- _Task instructions_: Which of the lines below mention the word "computer"? Pull each one out.

- _Records drawn from a dataset_:
┌──

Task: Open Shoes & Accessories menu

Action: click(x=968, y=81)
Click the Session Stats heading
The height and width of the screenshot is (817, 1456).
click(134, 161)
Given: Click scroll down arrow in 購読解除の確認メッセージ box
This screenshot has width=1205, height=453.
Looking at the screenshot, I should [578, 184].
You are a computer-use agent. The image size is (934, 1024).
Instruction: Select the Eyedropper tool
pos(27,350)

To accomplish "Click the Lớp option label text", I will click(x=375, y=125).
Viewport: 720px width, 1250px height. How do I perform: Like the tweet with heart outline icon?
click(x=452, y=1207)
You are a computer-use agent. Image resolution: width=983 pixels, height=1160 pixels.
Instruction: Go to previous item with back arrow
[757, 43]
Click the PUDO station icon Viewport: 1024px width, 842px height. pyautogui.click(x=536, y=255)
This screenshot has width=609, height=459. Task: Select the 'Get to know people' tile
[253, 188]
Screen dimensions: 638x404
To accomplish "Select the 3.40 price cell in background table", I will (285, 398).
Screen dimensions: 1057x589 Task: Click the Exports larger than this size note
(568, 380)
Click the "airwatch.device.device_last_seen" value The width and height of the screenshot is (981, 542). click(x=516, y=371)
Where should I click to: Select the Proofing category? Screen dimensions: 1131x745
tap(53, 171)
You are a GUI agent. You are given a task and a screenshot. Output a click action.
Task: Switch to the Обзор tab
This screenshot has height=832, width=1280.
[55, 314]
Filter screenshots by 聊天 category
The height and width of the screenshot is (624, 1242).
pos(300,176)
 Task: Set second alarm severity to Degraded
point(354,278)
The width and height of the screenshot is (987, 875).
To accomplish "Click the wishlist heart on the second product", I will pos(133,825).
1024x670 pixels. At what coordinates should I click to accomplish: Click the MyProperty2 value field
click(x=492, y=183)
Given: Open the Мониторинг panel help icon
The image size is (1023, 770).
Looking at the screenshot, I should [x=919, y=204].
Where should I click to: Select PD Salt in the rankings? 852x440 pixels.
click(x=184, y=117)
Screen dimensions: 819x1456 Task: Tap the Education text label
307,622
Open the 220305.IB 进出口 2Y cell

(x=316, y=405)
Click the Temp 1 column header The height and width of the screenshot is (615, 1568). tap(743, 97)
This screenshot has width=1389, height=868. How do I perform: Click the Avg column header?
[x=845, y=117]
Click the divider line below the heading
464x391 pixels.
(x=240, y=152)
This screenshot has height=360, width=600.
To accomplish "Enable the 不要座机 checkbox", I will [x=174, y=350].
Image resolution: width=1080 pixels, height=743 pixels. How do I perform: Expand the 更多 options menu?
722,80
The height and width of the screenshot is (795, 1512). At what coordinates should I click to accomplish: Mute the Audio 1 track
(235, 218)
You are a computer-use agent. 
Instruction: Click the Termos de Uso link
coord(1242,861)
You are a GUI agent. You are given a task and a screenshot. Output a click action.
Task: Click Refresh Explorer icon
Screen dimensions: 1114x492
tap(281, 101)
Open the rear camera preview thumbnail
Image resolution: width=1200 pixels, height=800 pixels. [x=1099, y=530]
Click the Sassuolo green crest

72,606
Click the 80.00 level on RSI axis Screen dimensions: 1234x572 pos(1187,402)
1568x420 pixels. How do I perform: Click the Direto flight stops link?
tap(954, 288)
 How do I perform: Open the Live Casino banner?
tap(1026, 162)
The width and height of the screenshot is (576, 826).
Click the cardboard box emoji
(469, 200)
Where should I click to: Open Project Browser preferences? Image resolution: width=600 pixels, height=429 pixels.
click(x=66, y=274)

└──

- _Written solution_:
You are a computer-use agent. The image size is (934, 1024).
You are a computer-use agent. Image resolution: width=983 pixels, height=1160 pixels.
You are a computer-use agent. 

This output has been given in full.